PROBLEM STATEMENT
Print the data once more, exactly as supplied.

(Items from a data source)
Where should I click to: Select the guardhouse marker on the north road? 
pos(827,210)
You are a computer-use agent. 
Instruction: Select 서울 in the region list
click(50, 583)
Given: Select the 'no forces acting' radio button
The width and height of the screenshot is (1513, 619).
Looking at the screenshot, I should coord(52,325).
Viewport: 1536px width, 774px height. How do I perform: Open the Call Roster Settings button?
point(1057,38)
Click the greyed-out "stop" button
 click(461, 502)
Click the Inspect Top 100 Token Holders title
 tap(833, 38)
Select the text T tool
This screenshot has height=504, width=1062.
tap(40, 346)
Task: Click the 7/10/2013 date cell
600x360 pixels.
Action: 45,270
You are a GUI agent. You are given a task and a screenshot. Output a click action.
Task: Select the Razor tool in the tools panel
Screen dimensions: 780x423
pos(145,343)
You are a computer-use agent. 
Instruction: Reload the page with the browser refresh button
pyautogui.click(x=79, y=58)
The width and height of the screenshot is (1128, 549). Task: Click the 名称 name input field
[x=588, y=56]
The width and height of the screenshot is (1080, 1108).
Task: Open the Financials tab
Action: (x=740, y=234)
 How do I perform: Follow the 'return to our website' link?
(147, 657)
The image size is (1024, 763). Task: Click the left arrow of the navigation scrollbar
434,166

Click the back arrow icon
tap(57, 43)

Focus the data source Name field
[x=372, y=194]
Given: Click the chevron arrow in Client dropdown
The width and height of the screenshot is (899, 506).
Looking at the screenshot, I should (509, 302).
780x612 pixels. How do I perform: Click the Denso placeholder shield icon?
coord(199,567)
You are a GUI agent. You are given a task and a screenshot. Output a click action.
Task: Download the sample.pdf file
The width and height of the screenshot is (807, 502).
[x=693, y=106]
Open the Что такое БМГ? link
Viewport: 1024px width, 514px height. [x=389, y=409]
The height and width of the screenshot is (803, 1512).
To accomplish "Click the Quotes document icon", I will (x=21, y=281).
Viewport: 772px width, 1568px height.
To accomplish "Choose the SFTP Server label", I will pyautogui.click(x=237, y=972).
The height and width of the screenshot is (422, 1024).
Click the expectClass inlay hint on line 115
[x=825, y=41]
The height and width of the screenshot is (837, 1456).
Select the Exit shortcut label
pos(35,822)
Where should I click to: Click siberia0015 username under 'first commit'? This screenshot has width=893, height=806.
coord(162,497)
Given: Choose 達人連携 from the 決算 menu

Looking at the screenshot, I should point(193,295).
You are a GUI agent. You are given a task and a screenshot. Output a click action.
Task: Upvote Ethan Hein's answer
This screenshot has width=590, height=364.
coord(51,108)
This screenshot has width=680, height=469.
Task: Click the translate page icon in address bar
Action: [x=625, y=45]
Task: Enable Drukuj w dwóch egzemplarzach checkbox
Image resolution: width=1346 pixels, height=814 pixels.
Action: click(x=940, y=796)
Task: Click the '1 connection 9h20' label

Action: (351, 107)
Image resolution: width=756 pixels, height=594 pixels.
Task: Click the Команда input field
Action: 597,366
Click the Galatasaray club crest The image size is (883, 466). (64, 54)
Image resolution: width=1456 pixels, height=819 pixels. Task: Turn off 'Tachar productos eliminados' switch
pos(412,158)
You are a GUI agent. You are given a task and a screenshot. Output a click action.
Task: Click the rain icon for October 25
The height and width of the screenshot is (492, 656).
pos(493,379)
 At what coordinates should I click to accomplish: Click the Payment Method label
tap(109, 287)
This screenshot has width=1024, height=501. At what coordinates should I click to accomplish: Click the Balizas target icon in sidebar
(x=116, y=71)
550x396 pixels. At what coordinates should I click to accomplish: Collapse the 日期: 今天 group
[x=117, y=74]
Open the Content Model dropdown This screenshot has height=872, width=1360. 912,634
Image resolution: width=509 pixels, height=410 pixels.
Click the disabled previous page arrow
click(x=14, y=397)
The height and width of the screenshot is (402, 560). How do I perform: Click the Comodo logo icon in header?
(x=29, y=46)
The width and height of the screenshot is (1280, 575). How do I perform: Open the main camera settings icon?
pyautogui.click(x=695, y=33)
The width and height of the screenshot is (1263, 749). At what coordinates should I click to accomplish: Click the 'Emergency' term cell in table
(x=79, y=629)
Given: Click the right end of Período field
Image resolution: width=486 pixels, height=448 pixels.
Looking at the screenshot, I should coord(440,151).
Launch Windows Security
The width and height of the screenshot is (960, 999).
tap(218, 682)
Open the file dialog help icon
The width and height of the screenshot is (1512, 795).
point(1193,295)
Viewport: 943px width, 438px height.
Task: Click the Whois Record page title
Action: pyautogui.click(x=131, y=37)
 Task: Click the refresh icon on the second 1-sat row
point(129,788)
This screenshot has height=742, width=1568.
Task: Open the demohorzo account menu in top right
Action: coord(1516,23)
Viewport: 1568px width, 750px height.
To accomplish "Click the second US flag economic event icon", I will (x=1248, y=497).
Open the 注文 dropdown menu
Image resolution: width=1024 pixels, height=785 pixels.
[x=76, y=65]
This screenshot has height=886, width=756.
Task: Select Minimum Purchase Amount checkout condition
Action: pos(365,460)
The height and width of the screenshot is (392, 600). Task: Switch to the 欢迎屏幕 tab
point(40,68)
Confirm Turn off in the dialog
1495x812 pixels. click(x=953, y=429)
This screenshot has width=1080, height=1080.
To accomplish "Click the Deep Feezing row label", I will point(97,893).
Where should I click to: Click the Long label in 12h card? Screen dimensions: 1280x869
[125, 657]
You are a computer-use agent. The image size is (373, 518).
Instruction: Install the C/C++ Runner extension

FINISHED TASK
Where should I click to: Select the guardhouse marker on the north road? 
pos(827,210)
You are a computer-use agent. 
Instruction: Select 서울 in the region list
click(50, 583)
Given: Select the 'no forces acting' radio button
The width and height of the screenshot is (1513, 619).
Looking at the screenshot, I should coord(52,325).
Viewport: 1536px width, 774px height. How do I perform: Open the Call Roster Settings button?
point(1057,38)
Click the greyed-out "stop" button
 click(461, 502)
Click the Inspect Top 100 Token Holders title
 tap(833, 38)
Select the text T tool
This screenshot has height=504, width=1062.
tap(40, 346)
Task: Click the 7/10/2013 date cell
600x360 pixels.
Action: 45,270
You are a GUI agent. You are given a task and a screenshot. Output a click action.
Task: Select the Razor tool in the tools panel
Screen dimensions: 780x423
pos(145,343)
You are a computer-use agent. 
Instruction: Reload the page with the browser refresh button
pyautogui.click(x=79, y=58)
The width and height of the screenshot is (1128, 549). Task: Click the 名称 name input field
[x=588, y=56]
The width and height of the screenshot is (1080, 1108).
Task: Open the Financials tab
Action: (x=740, y=234)
 How do I perform: Follow the 'return to our website' link?
(147, 657)
The image size is (1024, 763). Task: Click the left arrow of the navigation scrollbar
434,166

Click the back arrow icon
tap(57, 43)

Focus the data source Name field
[x=372, y=194]
Given: Click the chevron arrow in Client dropdown
The width and height of the screenshot is (899, 506).
Looking at the screenshot, I should (509, 302).
780x612 pixels. How do I perform: Click the Denso placeholder shield icon?
coord(199,567)
You are a GUI agent. You are given a task and a screenshot. Output a click action.
Task: Download the sample.pdf file
The width and height of the screenshot is (807, 502).
[x=693, y=106]
Open the Что такое БМГ? link
Viewport: 1024px width, 514px height. [x=389, y=409]
The height and width of the screenshot is (803, 1512).
To accomplish "Click the Quotes document icon", I will (x=21, y=281).
Viewport: 772px width, 1568px height.
To accomplish "Choose the SFTP Server label", I will pyautogui.click(x=237, y=972).
The height and width of the screenshot is (422, 1024).
Click the expectClass inlay hint on line 115
[x=825, y=41]
The height and width of the screenshot is (837, 1456).
Select the Exit shortcut label
pos(35,822)
Where should I click to: Click siberia0015 username under 'first commit'? This screenshot has width=893, height=806.
coord(162,497)
Given: Choose 達人連携 from the 決算 menu

Looking at the screenshot, I should point(193,295).
You are a GUI agent. You are given a task and a screenshot. Output a click action.
Task: Upvote Ethan Hein's answer
This screenshot has width=590, height=364.
coord(51,108)
This screenshot has width=680, height=469.
Task: Click the translate page icon in address bar
Action: [x=625, y=45]
Task: Enable Drukuj w dwóch egzemplarzach checkbox
Image resolution: width=1346 pixels, height=814 pixels.
Action: click(x=940, y=796)
Task: Click the '1 connection 9h20' label

Action: (351, 107)
Image resolution: width=756 pixels, height=594 pixels.
Task: Click the Команда input field
Action: 597,366
Click the Galatasaray club crest The image size is (883, 466). (64, 54)
Image resolution: width=1456 pixels, height=819 pixels. Task: Turn off 'Tachar productos eliminados' switch
pos(412,158)
You are a GUI agent. You are given a task and a screenshot. Output a click action.
Task: Click the rain icon for October 25
The height and width of the screenshot is (492, 656).
pos(493,379)
 At what coordinates should I click to accomplish: Click the Payment Method label
tap(109, 287)
This screenshot has width=1024, height=501. At what coordinates should I click to accomplish: Click the Balizas target icon in sidebar
(x=116, y=71)
550x396 pixels. At what coordinates should I click to accomplish: Collapse the 日期: 今天 group
[x=117, y=74]
Open the Content Model dropdown This screenshot has height=872, width=1360. 912,634
Image resolution: width=509 pixels, height=410 pixels.
Click the disabled previous page arrow
click(x=14, y=397)
The height and width of the screenshot is (402, 560). How do I perform: Click the Comodo logo icon in header?
(x=29, y=46)
The width and height of the screenshot is (1280, 575). How do I perform: Open the main camera settings icon?
pyautogui.click(x=695, y=33)
The width and height of the screenshot is (1263, 749). At what coordinates should I click to accomplish: Click the 'Emergency' term cell in table
(x=79, y=629)
Given: Click the right end of Período field
Image resolution: width=486 pixels, height=448 pixels.
Looking at the screenshot, I should coord(440,151).
Launch Windows Security
The width and height of the screenshot is (960, 999).
tap(218, 682)
Open the file dialog help icon
The width and height of the screenshot is (1512, 795).
point(1193,295)
Viewport: 943px width, 438px height.
Task: Click the Whois Record page title
Action: pyautogui.click(x=131, y=37)
 Task: Click the refresh icon on the second 1-sat row
point(129,788)
This screenshot has height=742, width=1568.
Task: Open the demohorzo account menu in top right
Action: coord(1516,23)
Viewport: 1568px width, 750px height.
To accomplish "Click the second US flag economic event icon", I will (x=1248, y=497).
Open the 注文 dropdown menu
Image resolution: width=1024 pixels, height=785 pixels.
[x=76, y=65]
This screenshot has height=886, width=756.
Task: Select Minimum Purchase Amount checkout condition
Action: pos(365,460)
The height and width of the screenshot is (392, 600). Task: Switch to the 欢迎屏幕 tab
point(40,68)
Confirm Turn off in the dialog
1495x812 pixels. click(x=953, y=429)
This screenshot has width=1080, height=1080.
To accomplish "Click the Deep Feezing row label", I will point(97,893).
Where should I click to: Click the Long label in 12h card? Screen dimensions: 1280x869
[125, 657]
You are a computer-use agent. The image size is (373, 518).
Instruction: Install the C/C++ Runner extension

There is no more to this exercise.